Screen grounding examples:
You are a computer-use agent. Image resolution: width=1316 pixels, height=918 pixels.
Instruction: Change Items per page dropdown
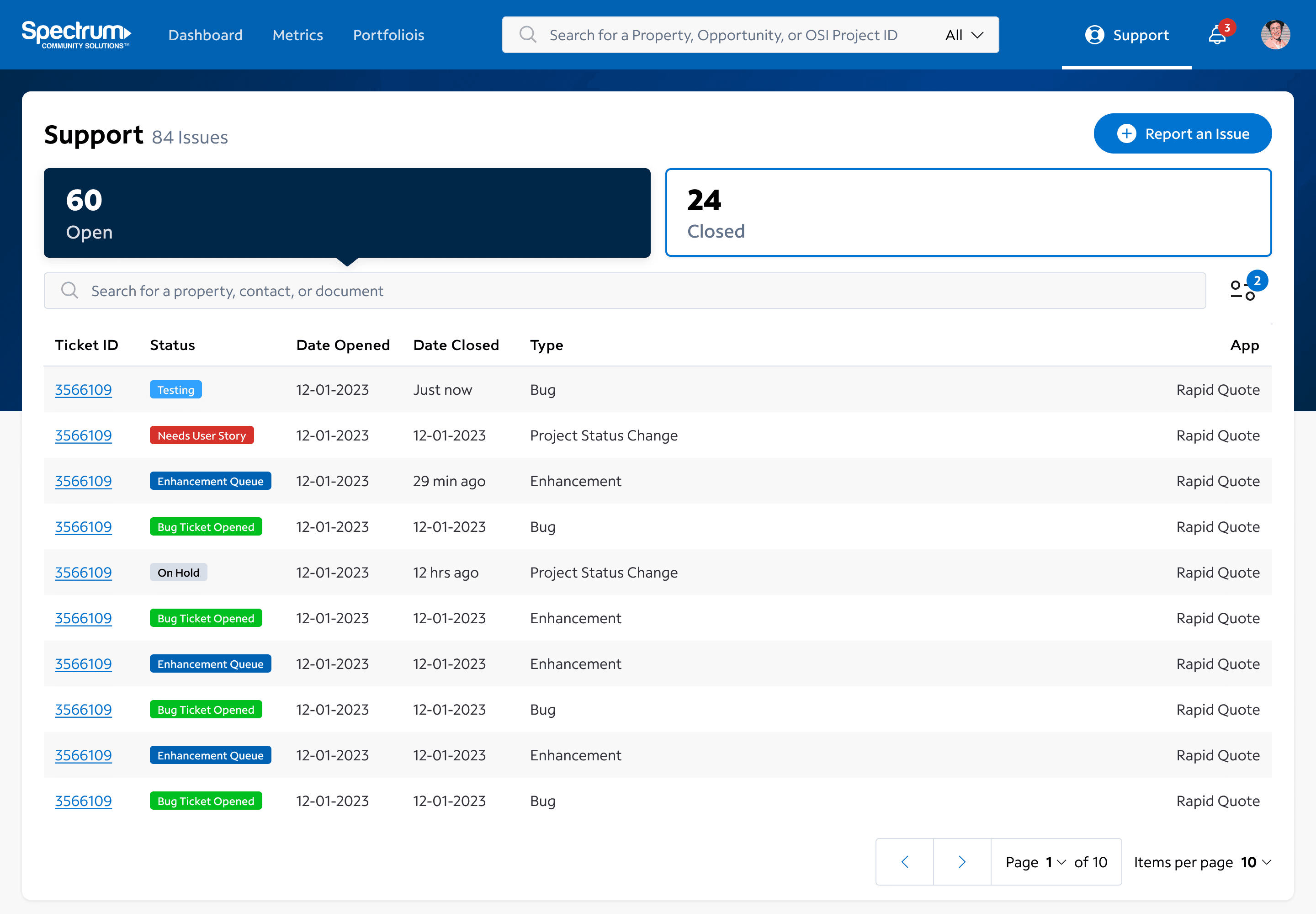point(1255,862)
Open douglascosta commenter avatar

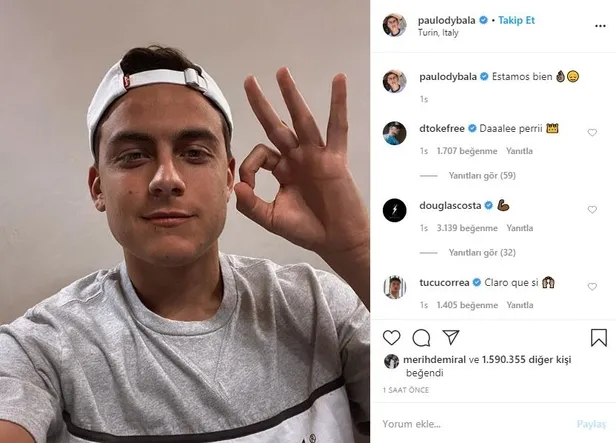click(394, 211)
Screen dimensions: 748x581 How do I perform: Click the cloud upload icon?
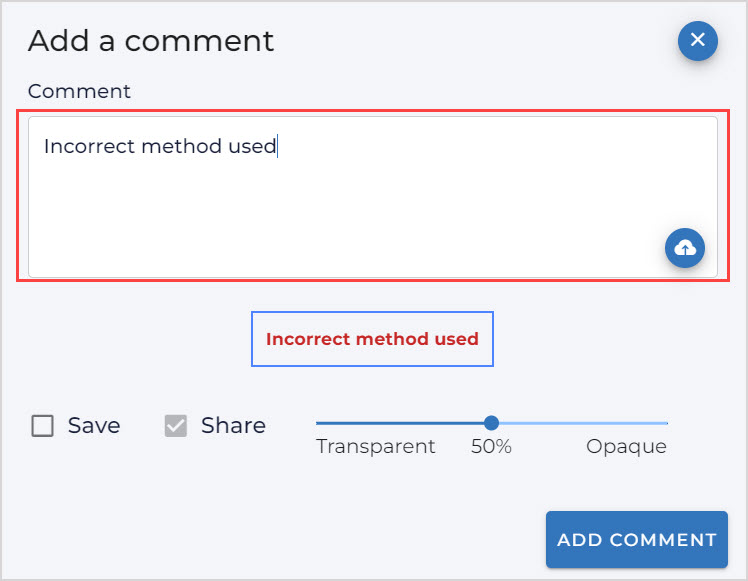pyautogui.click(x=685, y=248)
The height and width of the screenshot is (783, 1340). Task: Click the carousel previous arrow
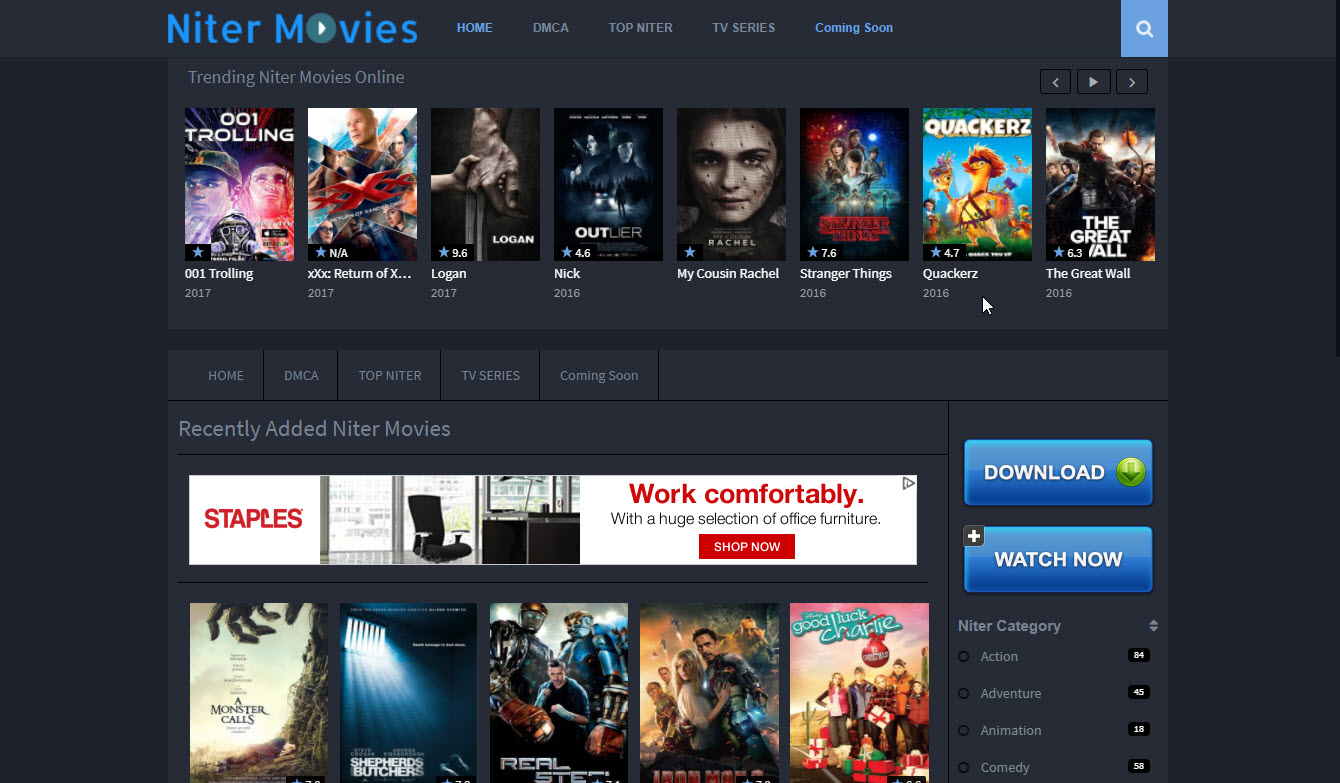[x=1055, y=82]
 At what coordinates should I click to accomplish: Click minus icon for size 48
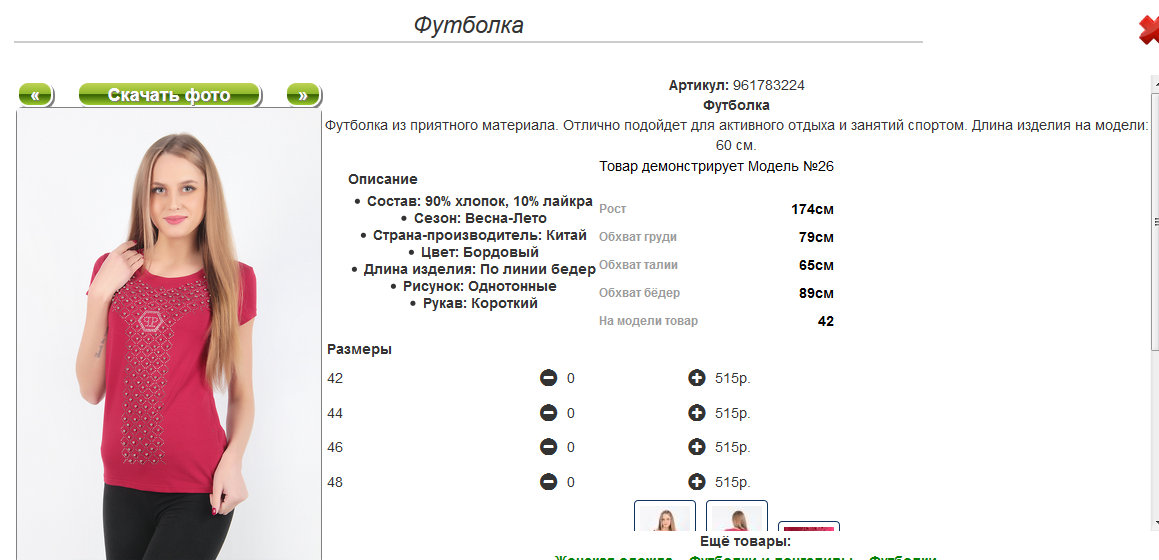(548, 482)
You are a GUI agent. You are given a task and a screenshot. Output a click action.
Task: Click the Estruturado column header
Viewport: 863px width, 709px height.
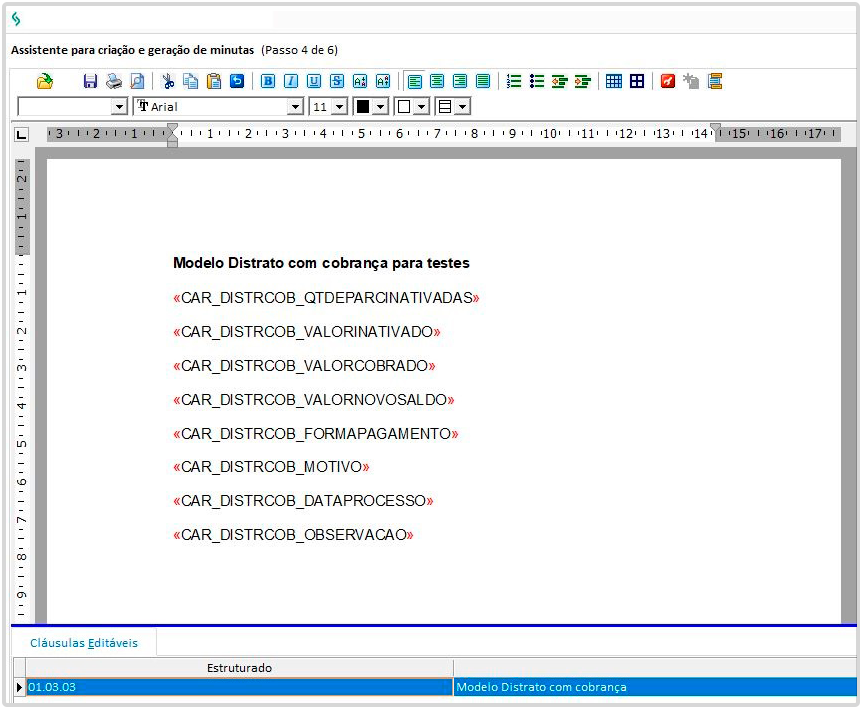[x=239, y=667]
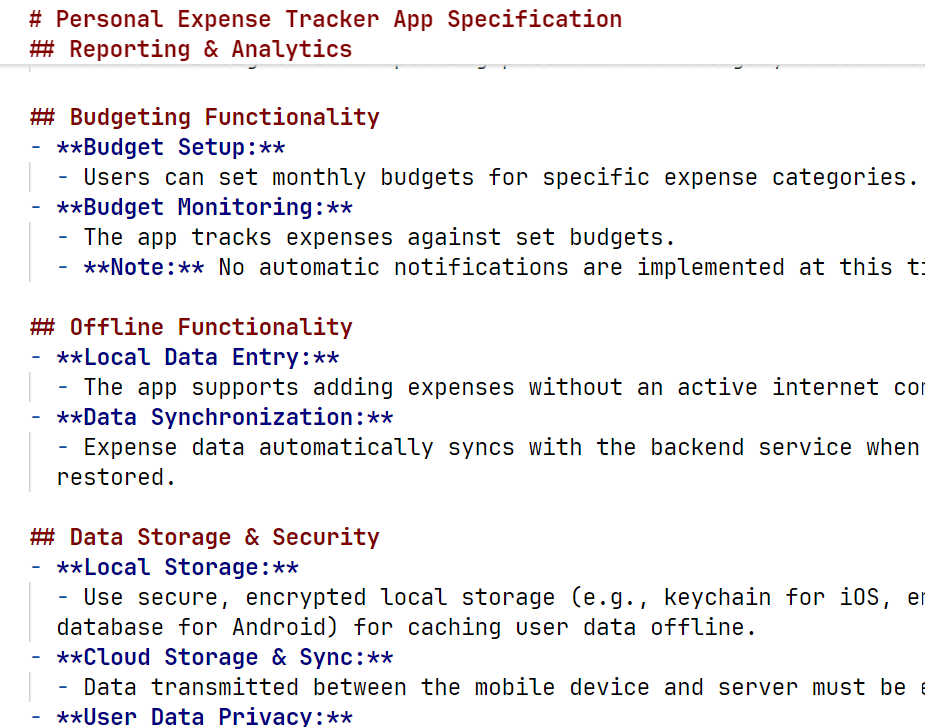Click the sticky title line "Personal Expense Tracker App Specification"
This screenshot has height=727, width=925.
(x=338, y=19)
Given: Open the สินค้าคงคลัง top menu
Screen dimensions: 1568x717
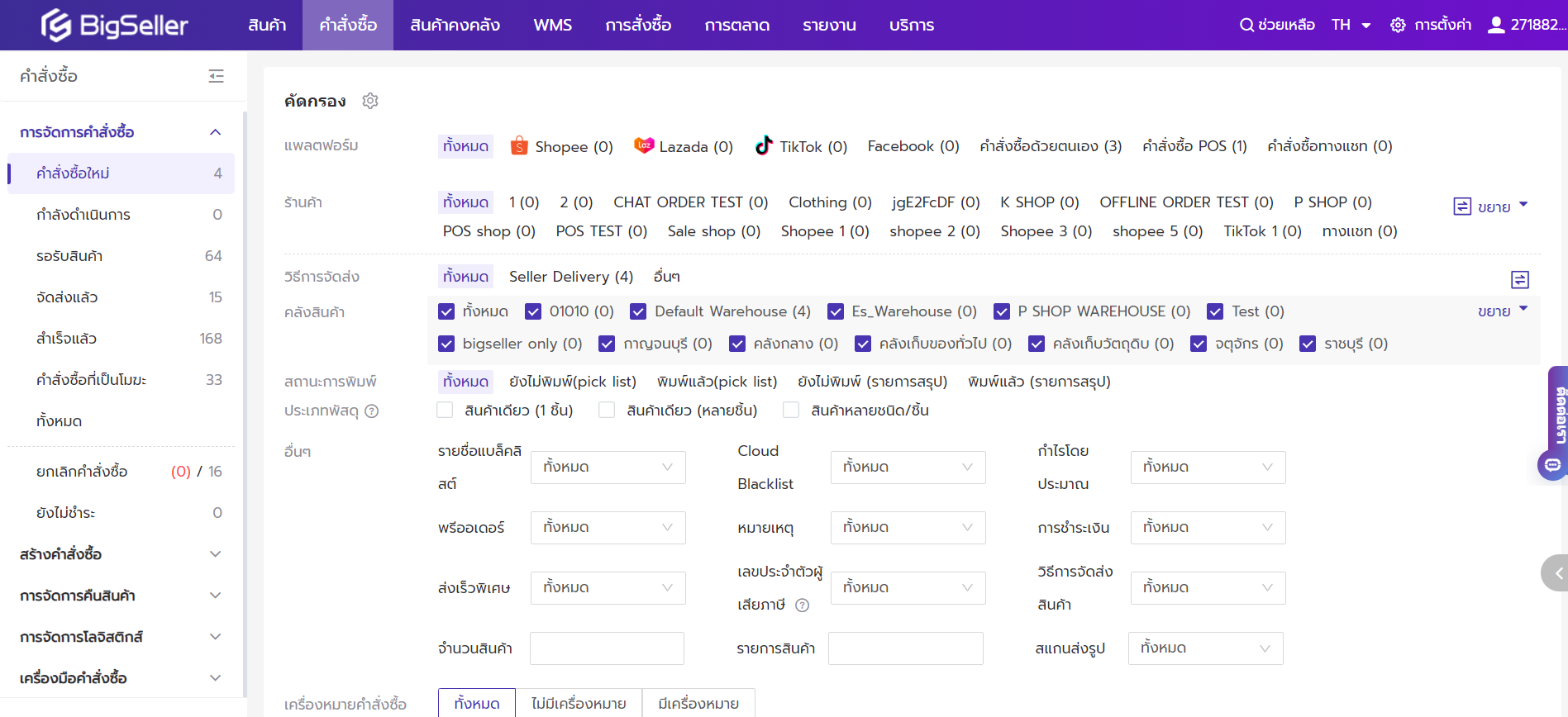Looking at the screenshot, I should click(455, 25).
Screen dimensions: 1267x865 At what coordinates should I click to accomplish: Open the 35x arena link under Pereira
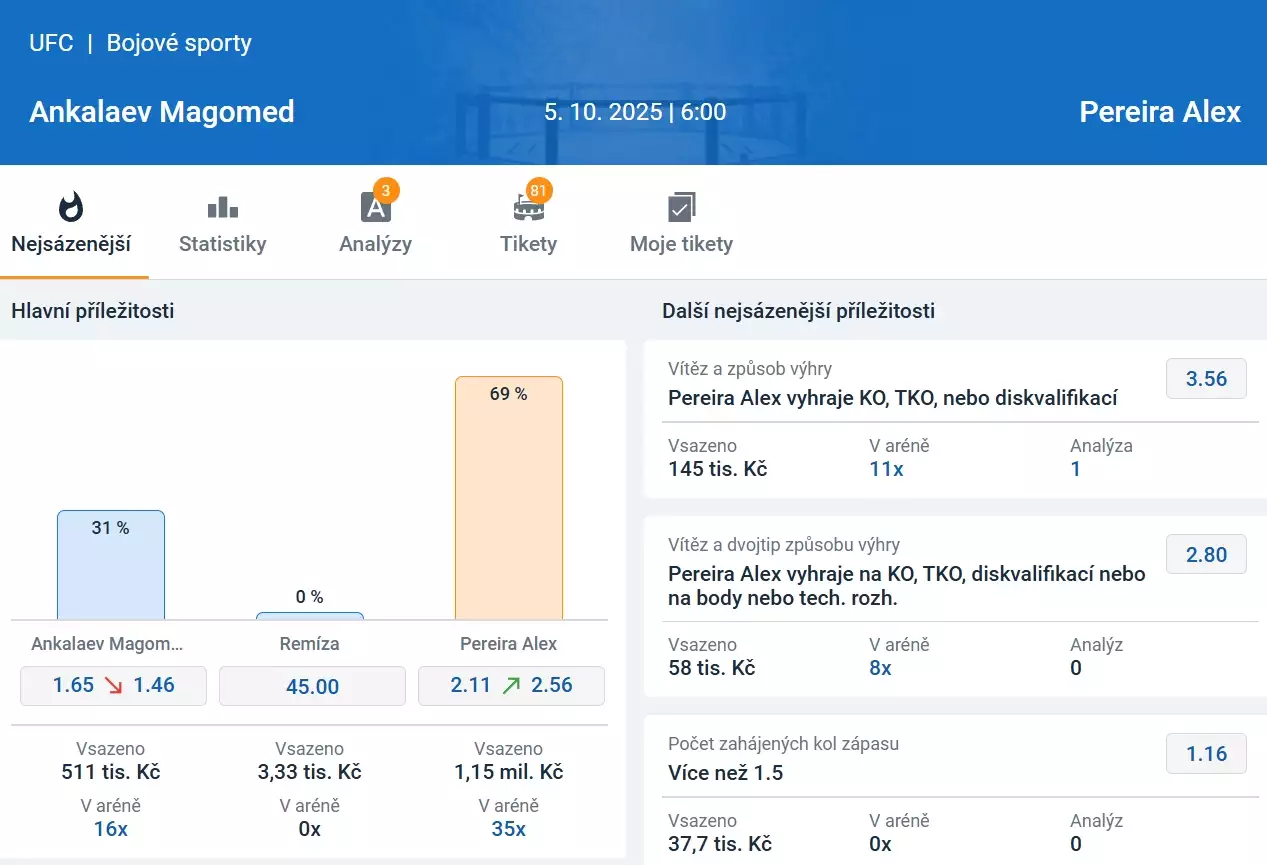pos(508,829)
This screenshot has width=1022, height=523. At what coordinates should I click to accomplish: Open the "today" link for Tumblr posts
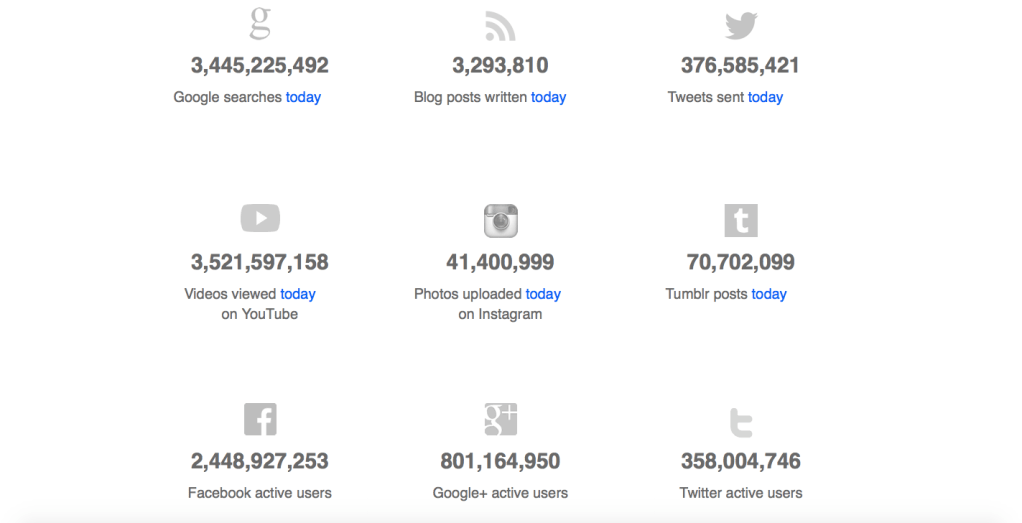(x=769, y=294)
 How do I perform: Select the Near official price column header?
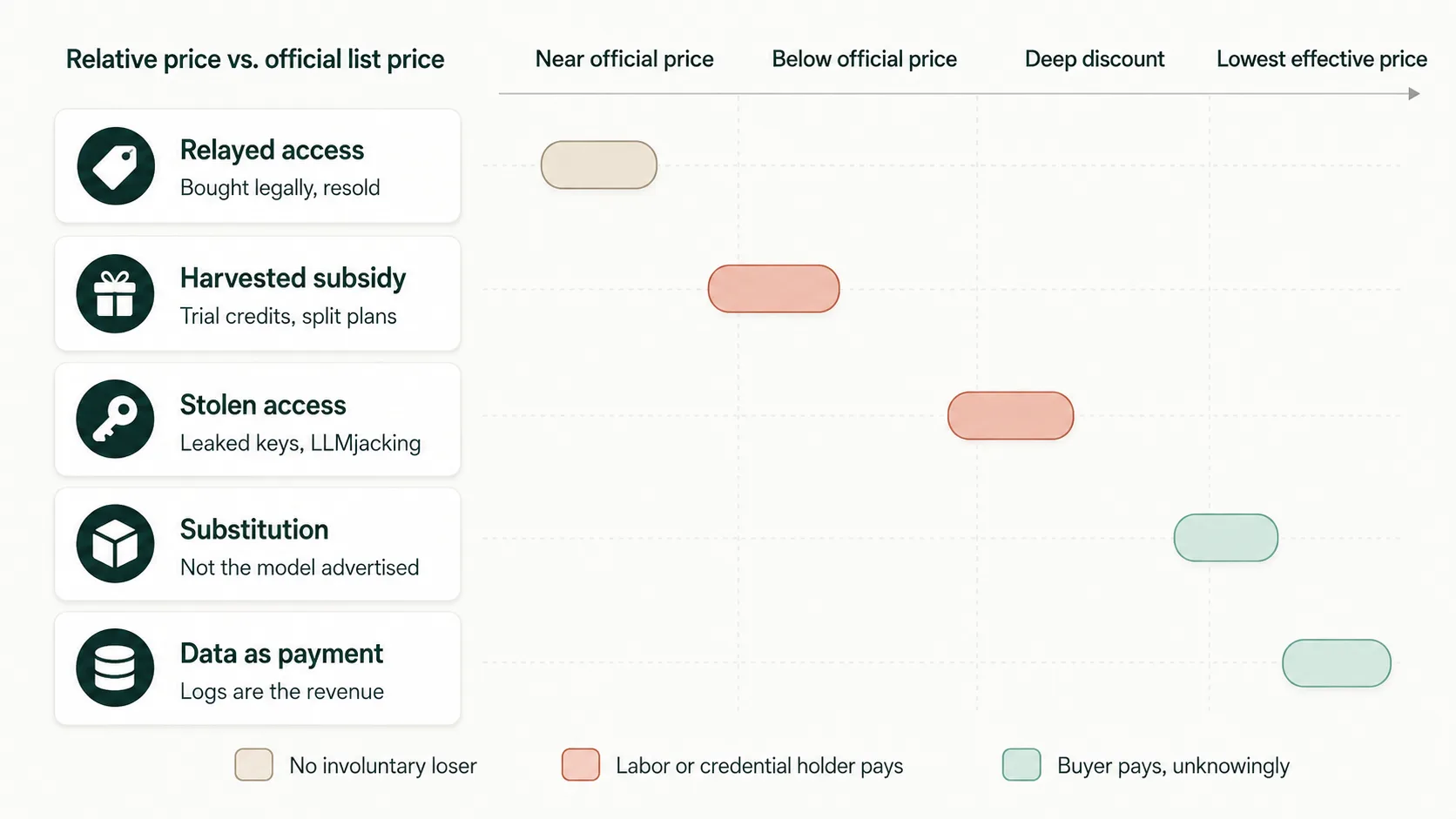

STATED TASK: Copy out every row above word for word, leaving out the pictures.

EXPECTED OUTPUT:
You are a computer-use agent. Image resolution: width=1316 pixels, height=918 pixels.
Instruction: Change Items per page dropdown
point(1255,862)
Open douglascosta commenter avatar

click(394, 211)
Screen dimensions: 748x581 How do I perform: Click the cloud upload icon?
pyautogui.click(x=685, y=248)
The height and width of the screenshot is (783, 1340). Task: Click the carousel previous arrow
[x=1055, y=82]
 At what coordinates should I click to accomplish: Click minus icon for size 48
(548, 482)
You are a GUI agent. You are given a task and a screenshot. Output a click action.
Task: Click the Estruturado column header
Viewport: 863px width, 709px height.
[x=239, y=667]
Click the sticky title line "Personal Expense Tracker App Specification"
This screenshot has height=727, width=925.
(x=338, y=19)
Given: Open the สินค้าคงคลัง top menu
Screen dimensions: 1568x717
Looking at the screenshot, I should click(455, 25).
Screen dimensions: 1267x865 At what coordinates should I click to accomplish: Open the 35x arena link under Pereira
pos(508,829)
This screenshot has width=1022, height=523. At what coordinates should I click to accomplish: Open the "today" link for Tumblr posts
(x=769, y=294)
 How do I perform: Select the Near official price column header?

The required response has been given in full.